#### WORK TASK 1:
From the buntanetap trial report, reproduce the part that opens with the words containing "On 20 June, Annovis" and closes with "Q4 2028, respectively.", changing "Parkinson’s disease" to "Parkinson disease".
#### WORK TASK 2:
According to the buntanetap trial report, how many patients had been enrolled at the time of the DSMB safety evaluation?

#### SELECTED PASSAGE:
Start of Block
On 20 June, Annovis Bio announced that the company had received a positive safety review of their Phase III trial of buntanetap in patients with early Parkinson’s disease (PD) (NCT05357989) from the Data and Safety Monitoring Board (DSMB). As such, the DSMB recommended that the trial continue as originally designed. Should buntanetap demonstrate good efficacy and safety profiles, the drug could be the first α-synuclein-targeting product to enter the market. GlobalData forecasts that buntanetap will launch in the US and 5EU (France, Germany, Italy, Spain, and the UK) in Q4 2026 and Q4 2028, respectively.

The six-month prospective, randomised, double-blind, placebo-controlled clinical trial investigating the efficacy, safety, and tolerability of buntanetap in patients with early PD was initiated in August 2022. During the DSMB safety evaluation, a total of 414 patients were enrolled in the US and Europe. The DSMB found that each adverse event (AE) was less than 2% of the enrolled study population and there were no reports of buntanetap-related serious AEs. Furthermore, a 6% drop-out rate was observed. The positive safety review enables the trial to move forward as planned and the study is estimated to be completed by December 2023.
End of Block
#### Saved entries:
Start of Block
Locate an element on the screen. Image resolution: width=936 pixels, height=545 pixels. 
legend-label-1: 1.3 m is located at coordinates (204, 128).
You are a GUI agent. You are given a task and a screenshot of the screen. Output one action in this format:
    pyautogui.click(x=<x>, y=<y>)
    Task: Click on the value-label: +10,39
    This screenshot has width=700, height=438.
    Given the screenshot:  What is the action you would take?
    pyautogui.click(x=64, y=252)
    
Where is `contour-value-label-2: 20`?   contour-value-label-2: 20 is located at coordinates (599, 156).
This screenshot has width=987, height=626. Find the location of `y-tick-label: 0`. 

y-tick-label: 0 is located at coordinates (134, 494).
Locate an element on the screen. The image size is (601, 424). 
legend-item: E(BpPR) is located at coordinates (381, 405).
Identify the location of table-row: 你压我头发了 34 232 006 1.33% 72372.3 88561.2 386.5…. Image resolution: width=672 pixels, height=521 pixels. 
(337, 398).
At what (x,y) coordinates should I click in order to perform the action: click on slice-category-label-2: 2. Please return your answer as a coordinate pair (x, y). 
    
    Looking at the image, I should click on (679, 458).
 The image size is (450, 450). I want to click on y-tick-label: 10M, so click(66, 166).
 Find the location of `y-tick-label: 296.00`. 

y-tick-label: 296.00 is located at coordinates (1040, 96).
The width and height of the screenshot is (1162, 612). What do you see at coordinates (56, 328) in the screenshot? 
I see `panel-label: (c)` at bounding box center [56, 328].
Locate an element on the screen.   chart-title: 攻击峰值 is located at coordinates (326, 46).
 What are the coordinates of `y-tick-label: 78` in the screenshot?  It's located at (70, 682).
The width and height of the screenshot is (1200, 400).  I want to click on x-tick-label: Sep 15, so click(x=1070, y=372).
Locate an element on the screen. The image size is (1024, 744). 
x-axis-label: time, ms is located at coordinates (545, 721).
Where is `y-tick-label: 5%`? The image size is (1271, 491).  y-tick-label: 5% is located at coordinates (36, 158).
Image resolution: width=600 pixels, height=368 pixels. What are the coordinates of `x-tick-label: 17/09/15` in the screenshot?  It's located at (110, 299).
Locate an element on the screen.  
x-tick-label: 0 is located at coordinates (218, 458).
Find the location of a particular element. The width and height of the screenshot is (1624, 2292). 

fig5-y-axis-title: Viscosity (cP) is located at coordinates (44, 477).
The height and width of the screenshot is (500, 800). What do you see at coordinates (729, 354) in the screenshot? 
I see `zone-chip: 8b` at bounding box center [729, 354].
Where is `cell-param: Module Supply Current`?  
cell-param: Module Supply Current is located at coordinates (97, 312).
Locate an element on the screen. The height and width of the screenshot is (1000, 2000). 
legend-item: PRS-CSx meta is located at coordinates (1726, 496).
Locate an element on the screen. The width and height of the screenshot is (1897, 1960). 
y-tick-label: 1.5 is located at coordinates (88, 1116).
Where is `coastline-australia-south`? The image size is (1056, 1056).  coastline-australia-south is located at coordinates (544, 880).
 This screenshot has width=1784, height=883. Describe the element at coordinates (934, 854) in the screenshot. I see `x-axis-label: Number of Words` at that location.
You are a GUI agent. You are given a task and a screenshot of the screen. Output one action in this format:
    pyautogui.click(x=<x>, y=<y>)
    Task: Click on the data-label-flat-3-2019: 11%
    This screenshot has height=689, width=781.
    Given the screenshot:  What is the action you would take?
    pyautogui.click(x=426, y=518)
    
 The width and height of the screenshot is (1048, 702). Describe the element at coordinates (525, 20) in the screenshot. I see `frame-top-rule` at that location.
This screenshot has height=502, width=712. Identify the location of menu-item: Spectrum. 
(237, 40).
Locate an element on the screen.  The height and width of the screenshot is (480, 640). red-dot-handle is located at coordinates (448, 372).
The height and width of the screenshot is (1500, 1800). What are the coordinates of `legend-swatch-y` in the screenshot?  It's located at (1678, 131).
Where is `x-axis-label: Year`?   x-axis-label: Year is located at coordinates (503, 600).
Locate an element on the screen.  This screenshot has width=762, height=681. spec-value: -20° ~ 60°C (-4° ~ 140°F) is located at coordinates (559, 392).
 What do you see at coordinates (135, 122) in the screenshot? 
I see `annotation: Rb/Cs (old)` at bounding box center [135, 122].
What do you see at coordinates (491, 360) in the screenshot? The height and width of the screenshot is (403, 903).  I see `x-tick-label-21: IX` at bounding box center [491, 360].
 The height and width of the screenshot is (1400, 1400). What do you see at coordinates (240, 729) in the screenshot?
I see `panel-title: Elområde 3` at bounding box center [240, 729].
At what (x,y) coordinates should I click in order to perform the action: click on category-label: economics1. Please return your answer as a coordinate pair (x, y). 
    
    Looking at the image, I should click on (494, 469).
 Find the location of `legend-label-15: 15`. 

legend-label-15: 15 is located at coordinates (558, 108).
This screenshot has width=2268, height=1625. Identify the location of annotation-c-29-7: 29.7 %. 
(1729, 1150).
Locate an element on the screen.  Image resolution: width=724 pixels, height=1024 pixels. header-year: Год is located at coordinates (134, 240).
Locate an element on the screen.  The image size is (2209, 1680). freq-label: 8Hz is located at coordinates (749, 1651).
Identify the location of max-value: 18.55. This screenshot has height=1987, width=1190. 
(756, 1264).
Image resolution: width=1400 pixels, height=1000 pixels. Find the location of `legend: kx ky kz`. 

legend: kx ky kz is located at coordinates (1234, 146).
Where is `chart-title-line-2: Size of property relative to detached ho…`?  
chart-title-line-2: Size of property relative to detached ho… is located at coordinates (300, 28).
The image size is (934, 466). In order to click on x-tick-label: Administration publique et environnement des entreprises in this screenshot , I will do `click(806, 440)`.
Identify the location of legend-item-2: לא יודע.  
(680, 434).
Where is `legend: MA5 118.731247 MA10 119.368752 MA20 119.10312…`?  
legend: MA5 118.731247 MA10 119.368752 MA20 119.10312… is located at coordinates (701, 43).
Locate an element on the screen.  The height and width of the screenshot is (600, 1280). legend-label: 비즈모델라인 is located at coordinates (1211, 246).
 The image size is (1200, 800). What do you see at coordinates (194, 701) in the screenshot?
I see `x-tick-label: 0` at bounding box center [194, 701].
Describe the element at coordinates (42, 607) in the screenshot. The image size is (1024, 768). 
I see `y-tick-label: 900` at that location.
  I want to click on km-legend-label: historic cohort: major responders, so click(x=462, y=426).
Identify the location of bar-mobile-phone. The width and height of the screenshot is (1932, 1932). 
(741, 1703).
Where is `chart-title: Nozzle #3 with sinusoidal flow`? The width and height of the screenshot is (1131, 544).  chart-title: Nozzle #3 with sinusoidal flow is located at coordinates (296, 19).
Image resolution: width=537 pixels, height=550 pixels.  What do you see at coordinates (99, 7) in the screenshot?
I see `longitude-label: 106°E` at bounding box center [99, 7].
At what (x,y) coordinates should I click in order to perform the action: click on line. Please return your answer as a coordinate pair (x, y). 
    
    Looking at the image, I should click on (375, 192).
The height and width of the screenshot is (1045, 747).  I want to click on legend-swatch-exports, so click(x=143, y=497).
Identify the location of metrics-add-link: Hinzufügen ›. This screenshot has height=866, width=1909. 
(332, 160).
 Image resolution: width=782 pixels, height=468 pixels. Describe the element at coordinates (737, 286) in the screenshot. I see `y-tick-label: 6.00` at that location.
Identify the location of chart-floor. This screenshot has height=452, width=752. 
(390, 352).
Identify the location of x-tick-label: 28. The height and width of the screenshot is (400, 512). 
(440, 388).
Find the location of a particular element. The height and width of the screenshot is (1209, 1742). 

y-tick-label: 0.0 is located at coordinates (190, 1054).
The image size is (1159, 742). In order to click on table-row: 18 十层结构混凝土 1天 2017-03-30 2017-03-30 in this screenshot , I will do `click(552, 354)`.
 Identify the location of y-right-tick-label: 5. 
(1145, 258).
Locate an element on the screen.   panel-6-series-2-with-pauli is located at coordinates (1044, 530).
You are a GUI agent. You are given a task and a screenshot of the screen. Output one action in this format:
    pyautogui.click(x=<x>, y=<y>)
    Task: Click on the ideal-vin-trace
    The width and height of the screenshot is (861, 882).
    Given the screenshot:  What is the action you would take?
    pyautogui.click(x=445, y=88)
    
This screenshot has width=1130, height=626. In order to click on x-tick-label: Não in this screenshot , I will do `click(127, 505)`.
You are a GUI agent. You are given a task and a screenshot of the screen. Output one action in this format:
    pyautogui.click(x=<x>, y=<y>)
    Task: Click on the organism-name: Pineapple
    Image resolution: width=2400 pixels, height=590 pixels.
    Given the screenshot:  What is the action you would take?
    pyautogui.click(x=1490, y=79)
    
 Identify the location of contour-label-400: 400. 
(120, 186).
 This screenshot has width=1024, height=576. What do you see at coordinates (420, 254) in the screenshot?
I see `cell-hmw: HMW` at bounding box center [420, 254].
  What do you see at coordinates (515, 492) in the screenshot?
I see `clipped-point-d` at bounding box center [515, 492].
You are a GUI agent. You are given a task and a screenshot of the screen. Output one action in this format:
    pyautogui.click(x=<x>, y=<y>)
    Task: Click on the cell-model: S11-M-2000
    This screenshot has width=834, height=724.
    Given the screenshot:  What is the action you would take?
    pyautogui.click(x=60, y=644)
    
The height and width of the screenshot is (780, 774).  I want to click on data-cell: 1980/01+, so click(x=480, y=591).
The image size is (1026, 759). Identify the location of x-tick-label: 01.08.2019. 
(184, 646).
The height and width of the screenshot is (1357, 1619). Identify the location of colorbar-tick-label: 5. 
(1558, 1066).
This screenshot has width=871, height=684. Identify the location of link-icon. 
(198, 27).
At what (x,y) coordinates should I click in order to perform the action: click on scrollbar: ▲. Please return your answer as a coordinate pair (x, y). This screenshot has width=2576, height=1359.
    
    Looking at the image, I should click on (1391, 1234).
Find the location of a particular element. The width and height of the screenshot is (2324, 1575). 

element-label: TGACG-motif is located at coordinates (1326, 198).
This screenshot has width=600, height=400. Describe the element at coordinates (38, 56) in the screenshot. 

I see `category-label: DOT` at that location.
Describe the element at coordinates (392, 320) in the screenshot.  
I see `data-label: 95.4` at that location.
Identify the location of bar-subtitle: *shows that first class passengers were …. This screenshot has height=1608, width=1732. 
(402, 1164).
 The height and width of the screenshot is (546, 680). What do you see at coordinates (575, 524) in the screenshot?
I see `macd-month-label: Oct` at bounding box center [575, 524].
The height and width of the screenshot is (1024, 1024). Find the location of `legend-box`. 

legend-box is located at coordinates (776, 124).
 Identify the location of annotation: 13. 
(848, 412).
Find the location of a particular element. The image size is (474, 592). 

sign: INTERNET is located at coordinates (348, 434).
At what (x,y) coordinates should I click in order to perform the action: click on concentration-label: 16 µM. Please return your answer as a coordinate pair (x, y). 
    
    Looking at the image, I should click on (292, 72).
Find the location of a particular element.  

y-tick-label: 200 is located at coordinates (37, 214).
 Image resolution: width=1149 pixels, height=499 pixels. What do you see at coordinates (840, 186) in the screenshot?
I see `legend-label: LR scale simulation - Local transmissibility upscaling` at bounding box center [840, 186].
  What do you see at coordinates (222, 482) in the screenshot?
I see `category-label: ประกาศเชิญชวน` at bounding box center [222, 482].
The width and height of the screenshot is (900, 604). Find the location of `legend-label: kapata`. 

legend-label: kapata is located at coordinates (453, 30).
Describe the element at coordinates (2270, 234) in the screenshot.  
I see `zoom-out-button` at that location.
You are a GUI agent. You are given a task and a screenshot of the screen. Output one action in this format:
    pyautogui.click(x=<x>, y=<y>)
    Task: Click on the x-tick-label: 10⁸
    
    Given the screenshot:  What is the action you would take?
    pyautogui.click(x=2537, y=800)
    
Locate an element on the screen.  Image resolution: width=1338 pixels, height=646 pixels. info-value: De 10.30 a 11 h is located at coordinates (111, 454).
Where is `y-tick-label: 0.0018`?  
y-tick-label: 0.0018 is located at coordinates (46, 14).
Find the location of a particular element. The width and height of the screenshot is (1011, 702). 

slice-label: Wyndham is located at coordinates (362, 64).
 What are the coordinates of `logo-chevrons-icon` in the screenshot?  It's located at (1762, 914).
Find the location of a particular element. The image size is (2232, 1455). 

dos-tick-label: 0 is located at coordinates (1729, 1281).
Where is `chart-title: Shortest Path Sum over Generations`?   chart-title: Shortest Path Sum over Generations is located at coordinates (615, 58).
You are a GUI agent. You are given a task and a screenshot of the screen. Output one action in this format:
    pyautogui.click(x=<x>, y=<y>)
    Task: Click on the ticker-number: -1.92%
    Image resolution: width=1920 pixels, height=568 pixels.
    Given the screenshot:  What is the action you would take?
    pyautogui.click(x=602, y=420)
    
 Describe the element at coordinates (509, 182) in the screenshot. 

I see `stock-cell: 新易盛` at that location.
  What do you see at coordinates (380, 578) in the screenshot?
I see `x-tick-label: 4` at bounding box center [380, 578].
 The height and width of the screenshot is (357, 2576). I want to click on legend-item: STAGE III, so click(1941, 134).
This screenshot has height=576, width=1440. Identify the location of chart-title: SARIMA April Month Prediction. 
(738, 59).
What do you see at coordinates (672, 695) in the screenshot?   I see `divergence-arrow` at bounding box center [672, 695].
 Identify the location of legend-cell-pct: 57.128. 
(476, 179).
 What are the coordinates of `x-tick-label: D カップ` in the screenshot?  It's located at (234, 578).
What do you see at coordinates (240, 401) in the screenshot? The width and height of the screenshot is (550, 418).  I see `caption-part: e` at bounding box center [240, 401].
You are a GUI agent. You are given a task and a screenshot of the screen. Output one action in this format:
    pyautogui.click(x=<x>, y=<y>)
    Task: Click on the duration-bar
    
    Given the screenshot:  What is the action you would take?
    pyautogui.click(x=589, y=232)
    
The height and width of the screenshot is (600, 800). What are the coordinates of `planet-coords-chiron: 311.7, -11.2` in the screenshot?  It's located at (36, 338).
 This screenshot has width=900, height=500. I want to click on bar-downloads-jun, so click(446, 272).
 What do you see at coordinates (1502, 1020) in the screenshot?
End of Block
#### EXERCISE ANSWER 1:
On 20 June, Annovis Bio announced that the company had received a positive safety review of their Phase III trial of buntanetap in patients with early Parkinson disease (PD) (NCT05357989) from the Data and Safety Monitoring Board (DSMB). As such, the DSMB recommended that the trial continue as originally designed. Should buntanetap demonstrate good efficacy and safety profiles, the drug could be the first α-synuclein-targeting product to enter the market. GlobalData forecasts that buntanetap will launch in the US and 5EU (France, Germany, Italy, Spain, and the UK) in Q4 2026 and Q4 2028, respectively.

#### EXERCISE ANSWER 2:
A total of 414 patients had been enrolled, in the US and Europe.